• **WHAT TO PRODUCE**
Find the line that contains "This screenshot has". Copy it and every line after it to the end of the material below, exactly, with no pictures.

• **RECORDS SHOWN**
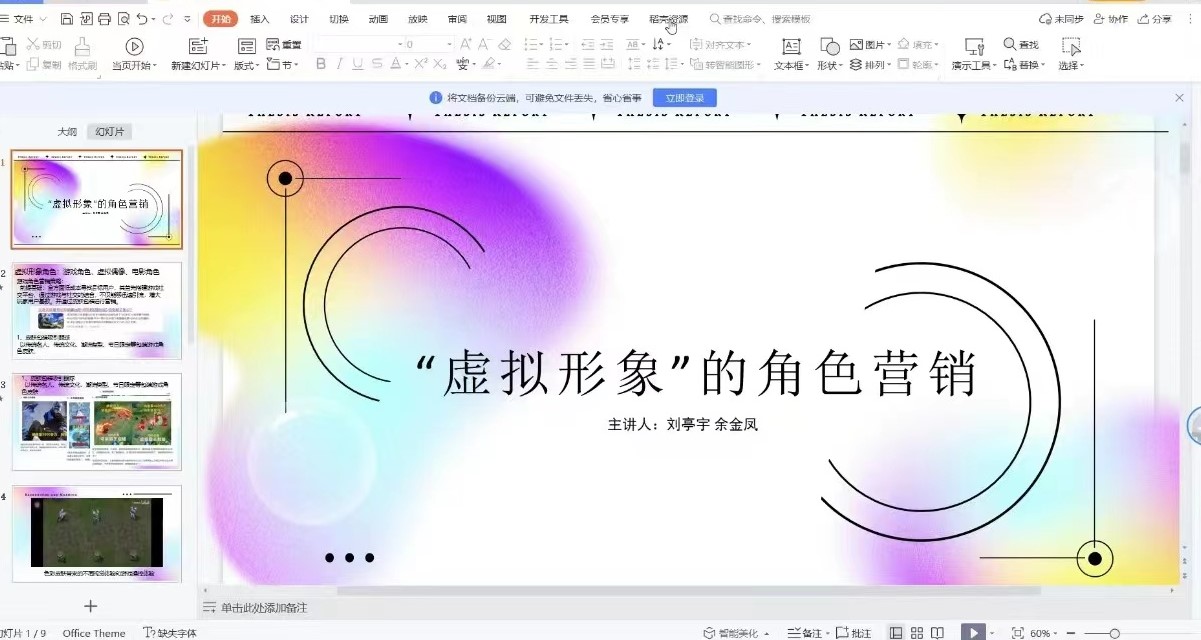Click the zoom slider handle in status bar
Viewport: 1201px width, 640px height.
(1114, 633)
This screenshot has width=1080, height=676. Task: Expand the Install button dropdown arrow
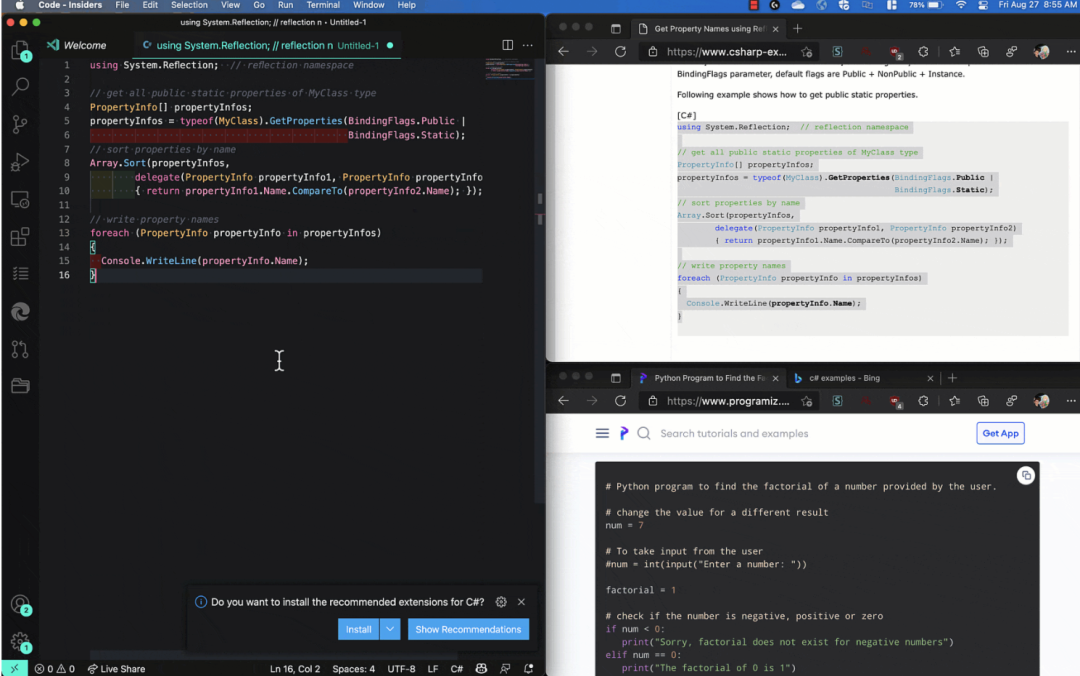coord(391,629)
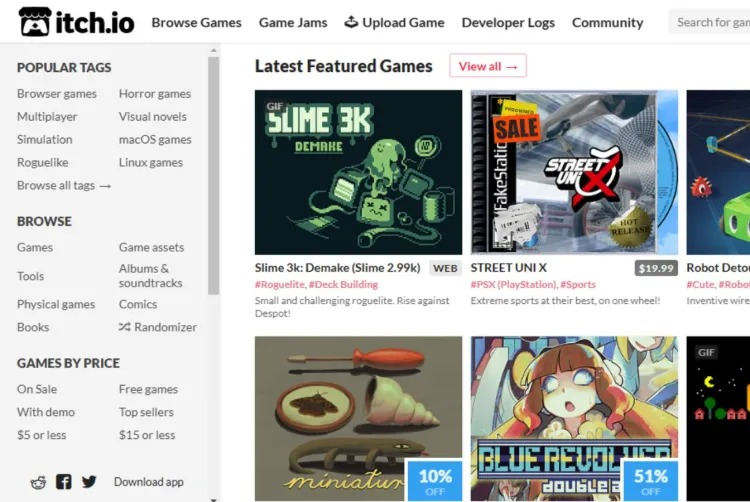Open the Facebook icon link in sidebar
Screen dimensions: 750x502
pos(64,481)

• **ANSWER TO THE EXERCISE**
This screenshot has width=1080, height=676. Task: Expand the Install button dropdown arrow
coord(391,629)
Open the Facebook icon link in sidebar
Screen dimensions: 750x502
pos(64,481)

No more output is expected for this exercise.